Directors can choose how to use film language. One of the most noticeable ways to affect film style is through mise-en-scène, or what appears on the screen. Lighting, costumes, props, camera movements, and backgrounds are all part of mise-en-scène. There are countless ways to create a film based on the same script simply through changing the mise-en-scène. Adjusting these techniques creates meaning and can highlight aspects of the narrative. Many filmmakers will create the overall film style to reflect the story.

==Style and audience==
Many films conform to the Classical Hollywood narrative film style, which is a set of guidelines that many filmmakers tend to follow. The story in this style is told chronologically in a cause and effect relationship. The main principle in this film style is continuity editing, where editing, camera, and sound should be considered "invisible" to the viewers. In other words, attention should not be brought to these elements.

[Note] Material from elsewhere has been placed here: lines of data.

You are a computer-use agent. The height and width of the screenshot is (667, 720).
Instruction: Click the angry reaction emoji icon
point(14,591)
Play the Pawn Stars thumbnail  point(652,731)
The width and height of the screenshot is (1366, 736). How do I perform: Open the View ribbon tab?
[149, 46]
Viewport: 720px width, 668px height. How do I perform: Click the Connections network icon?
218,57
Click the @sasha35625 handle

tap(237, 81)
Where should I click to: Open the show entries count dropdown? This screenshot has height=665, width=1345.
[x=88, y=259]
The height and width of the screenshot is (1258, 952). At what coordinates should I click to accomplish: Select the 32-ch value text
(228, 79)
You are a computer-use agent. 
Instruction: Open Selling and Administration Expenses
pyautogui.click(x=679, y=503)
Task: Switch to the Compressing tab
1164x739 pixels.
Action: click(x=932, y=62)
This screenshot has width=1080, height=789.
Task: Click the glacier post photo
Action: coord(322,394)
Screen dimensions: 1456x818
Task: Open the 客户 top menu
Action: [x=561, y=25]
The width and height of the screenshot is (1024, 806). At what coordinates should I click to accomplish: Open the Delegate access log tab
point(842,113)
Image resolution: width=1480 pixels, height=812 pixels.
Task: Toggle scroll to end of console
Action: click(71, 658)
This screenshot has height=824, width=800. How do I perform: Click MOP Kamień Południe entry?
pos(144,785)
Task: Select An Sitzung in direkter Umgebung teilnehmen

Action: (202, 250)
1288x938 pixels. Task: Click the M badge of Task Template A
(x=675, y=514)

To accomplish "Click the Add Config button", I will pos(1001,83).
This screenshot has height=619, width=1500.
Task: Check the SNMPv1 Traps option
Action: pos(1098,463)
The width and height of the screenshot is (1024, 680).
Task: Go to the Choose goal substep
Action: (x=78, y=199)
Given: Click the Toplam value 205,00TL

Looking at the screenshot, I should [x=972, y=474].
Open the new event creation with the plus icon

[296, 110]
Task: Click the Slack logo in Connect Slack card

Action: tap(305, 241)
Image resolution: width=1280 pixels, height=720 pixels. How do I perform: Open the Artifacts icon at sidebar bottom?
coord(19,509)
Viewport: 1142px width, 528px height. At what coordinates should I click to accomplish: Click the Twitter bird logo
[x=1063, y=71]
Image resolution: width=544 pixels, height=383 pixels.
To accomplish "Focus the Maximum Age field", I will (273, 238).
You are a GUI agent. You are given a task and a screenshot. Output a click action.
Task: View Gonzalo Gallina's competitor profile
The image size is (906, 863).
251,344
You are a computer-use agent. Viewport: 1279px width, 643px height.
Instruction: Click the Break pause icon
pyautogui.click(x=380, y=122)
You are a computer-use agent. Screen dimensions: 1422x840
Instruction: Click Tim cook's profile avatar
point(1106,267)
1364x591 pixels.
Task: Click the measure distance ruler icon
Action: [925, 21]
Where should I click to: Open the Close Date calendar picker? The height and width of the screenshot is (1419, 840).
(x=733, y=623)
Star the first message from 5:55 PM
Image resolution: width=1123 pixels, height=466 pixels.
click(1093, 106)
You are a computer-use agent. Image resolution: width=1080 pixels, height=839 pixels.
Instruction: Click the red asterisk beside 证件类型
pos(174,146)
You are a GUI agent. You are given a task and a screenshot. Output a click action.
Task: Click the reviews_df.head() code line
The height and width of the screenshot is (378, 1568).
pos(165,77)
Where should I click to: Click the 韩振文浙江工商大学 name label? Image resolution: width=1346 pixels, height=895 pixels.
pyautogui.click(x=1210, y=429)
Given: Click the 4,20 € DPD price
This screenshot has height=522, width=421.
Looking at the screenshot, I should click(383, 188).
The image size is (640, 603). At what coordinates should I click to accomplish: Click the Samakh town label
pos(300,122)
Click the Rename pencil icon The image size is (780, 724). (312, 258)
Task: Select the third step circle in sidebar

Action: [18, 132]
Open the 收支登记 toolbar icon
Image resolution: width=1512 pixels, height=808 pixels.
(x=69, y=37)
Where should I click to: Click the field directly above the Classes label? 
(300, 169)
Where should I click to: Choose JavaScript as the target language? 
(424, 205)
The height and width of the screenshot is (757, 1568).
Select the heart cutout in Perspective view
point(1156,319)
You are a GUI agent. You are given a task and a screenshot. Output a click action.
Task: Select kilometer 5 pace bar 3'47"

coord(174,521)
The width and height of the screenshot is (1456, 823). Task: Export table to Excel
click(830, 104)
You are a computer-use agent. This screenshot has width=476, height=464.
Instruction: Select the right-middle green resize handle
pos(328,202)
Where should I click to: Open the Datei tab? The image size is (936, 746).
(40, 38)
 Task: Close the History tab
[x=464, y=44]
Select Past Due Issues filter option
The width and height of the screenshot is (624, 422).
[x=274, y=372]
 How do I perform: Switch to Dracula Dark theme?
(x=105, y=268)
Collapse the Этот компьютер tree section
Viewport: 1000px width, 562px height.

While many filmmakers conform to these guidelines, there are other filmmakers that ignore the guidelines and do bring attention to the film techniques. These filmmakers may violate the standard conventions of film in order to create an innovative style or draw attention to particular aspects of film language.

The director decides what is and is not on the screen, guiding what the audience looks at and notices. Although the audience may not consciously absorb film style, it still affects the viewer's experience of the film.

When viewers watch a film, they may have certain expectations based on previous experiences of film because some techniques are commonly found in film and have become conventional. For example, after a long shot there may commonly be a cut to a closer view. If a character is walking across the stage, the audience expects the camera to pan or follow the character's movement. Viewers expect to interact with and be a part of the film, rather than simply being shown a group of images. These expectations come from experiences with both the real and film worlds; we follow a character in our real world with our eyes, just as a camera pans to follow a character on the screen. The audience expects films to appear like real life, and be shot according to a certain style. Classical Hollywood narrative film styles and the conventions of other genres help to guide the audience in what to expect. Some film makers use styles that challenge these conventions.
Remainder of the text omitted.